From the first line to the last, retype the records exactly and skip the pictures.

[Stored data]
++++++++++
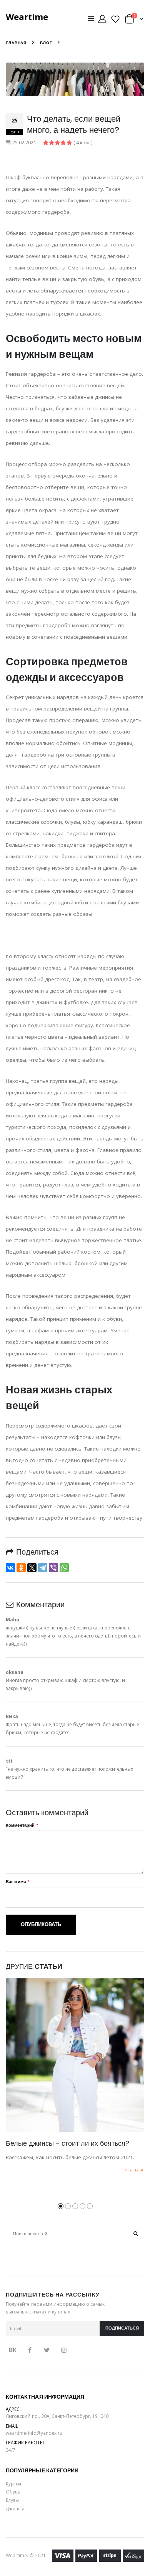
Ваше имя (16, 1882)
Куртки (13, 2483)
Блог (46, 43)
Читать (130, 2169)
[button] (134, 20)
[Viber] (53, 1567)
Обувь (13, 2491)
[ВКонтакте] (10, 1567)
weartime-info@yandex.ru (34, 2433)
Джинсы (15, 2508)
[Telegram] (42, 1567)
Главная (16, 43)
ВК (13, 2350)
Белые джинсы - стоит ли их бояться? (67, 2143)
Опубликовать (41, 1924)
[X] (32, 1567)
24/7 (10, 2450)
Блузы (12, 2500)
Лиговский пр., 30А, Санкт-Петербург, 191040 (57, 2416)
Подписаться (122, 2328)
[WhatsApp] (64, 1567)
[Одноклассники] (21, 1567)
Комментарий (20, 1825)
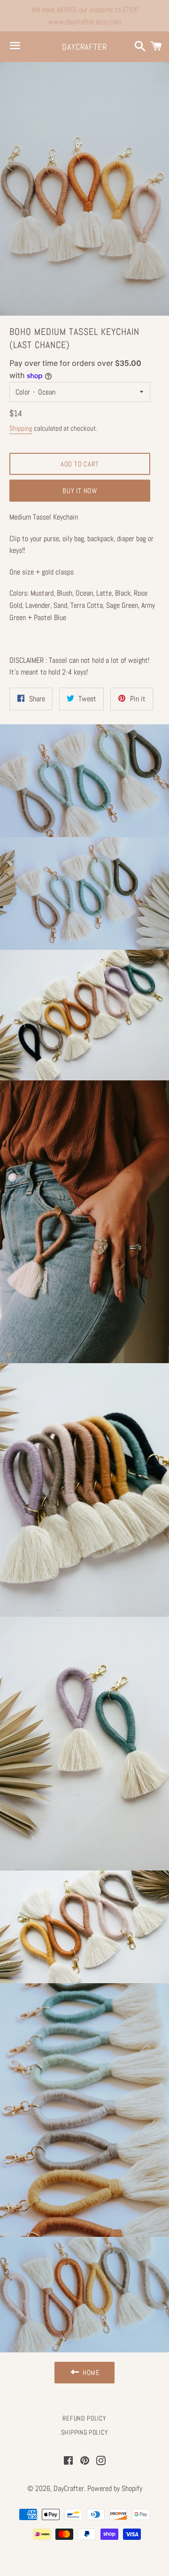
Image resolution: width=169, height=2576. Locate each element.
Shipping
++++++++++
REPLY:
Ваше имя (16, 1882)
Куртки (13, 2483)
Блог (46, 43)
Читать (130, 2169)
[button] (134, 20)
[Viber] (53, 1567)
Обувь (13, 2491)
[ВКонтакте] (10, 1567)
weartime-info@yandex.ru (34, 2433)
Джинсы (15, 2508)
[Telegram] (42, 1567)
Главная (16, 43)
ВК (13, 2350)
Белые джинсы - стоит ли их бояться? (67, 2143)
Опубликовать (41, 1924)
[X] (32, 1567)
24/7 (10, 2450)
Блузы (12, 2500)
Лиговский пр., 30А, Санкт-Петербург, 191040 (57, 2416)
Подписаться (122, 2328)
[WhatsApp] (64, 1567)
[Одноклассники] (21, 1567)
Комментарий (20, 1825)
Image resolution: width=169, height=2576. Locate each element.
Shipping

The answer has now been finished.